Брат ушел в лагерь, я остался.

Все продолжается, думал я, глядя на течение.

– Потому что мы уверены только в своих чувствах, – сказал я отчетливо вслух.

Мне хотелось, чтоб слова падали в воду. Как когда-то камни с гор.

Чем меньше людей рядом, тем меньше ощущаешь одиночество. Это в толпе, в ее бесконечной ячеистости, скорее почувствуешь себя одиноким. А здесь, на пустынном берегу, нас было вместе пять человек – маленький кусочек сот. И мое одиночество стало каким-то странным, даже уютным, соразмерным с одиночеством этих людей, таким же, как у них. Хочешь – видишь человека, хочешь – говоришь с ним, хочешь – остаешься сам по себе и смотришь на двухкилометровую ширину Енисея с перекатами сопок на противоположном берегу, радуясь простору.
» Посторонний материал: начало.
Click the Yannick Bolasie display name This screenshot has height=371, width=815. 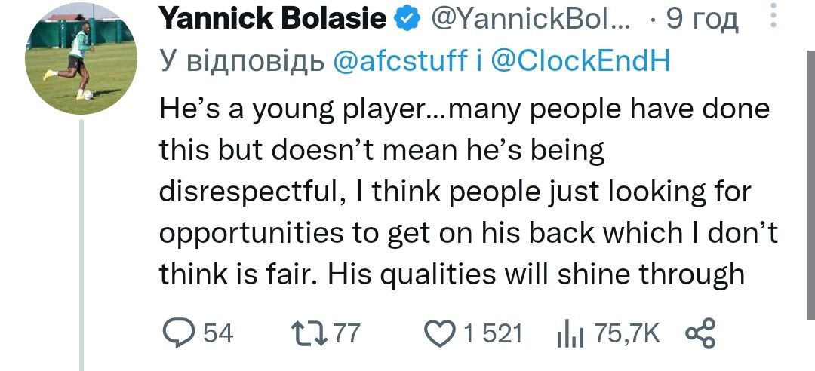pyautogui.click(x=273, y=22)
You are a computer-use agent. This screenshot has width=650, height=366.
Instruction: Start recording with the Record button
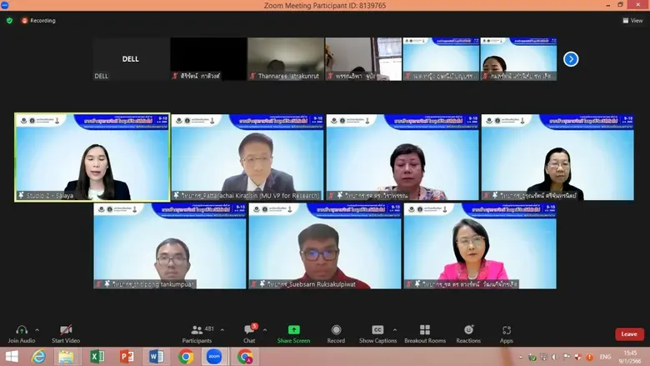point(336,329)
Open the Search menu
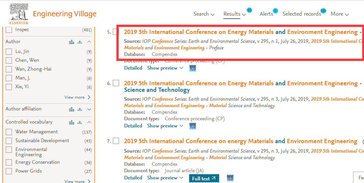Image resolution: width=364 pixels, height=183 pixels. (x=204, y=14)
Я впервые почувствовал огромность жизни и хотел не затеряться в ней, а поместиться, именно поместиться, как звезда на небе. Как? Своими чувствами, думал я. На моем месте – только я, и перейди я на другое место, там тоже буду я, никто не заменит меня. И я – не внутри меня, не назойливость мучения своего нахождения в себе, а какое-то бесконечное излучение своих чувств. Я это понял, когда увидел самого настоящего отшельника.

Но обо всем по порядку, а то моя нелюбовь к подробностям делает меня совсем непонятным.

Пять человек – это геофизическая партия геологоразведочной экспедиции ленинградского института Гидропроект. Мой брат Леня с женой Светой, Гера с женой Нэлей и я. Леня – начальник партии, Гера – второй инженер, Света и Нэля – техники, а я – рабочий. Никогда не думал, что нас так трудно назвать по именам. Это ли подробности?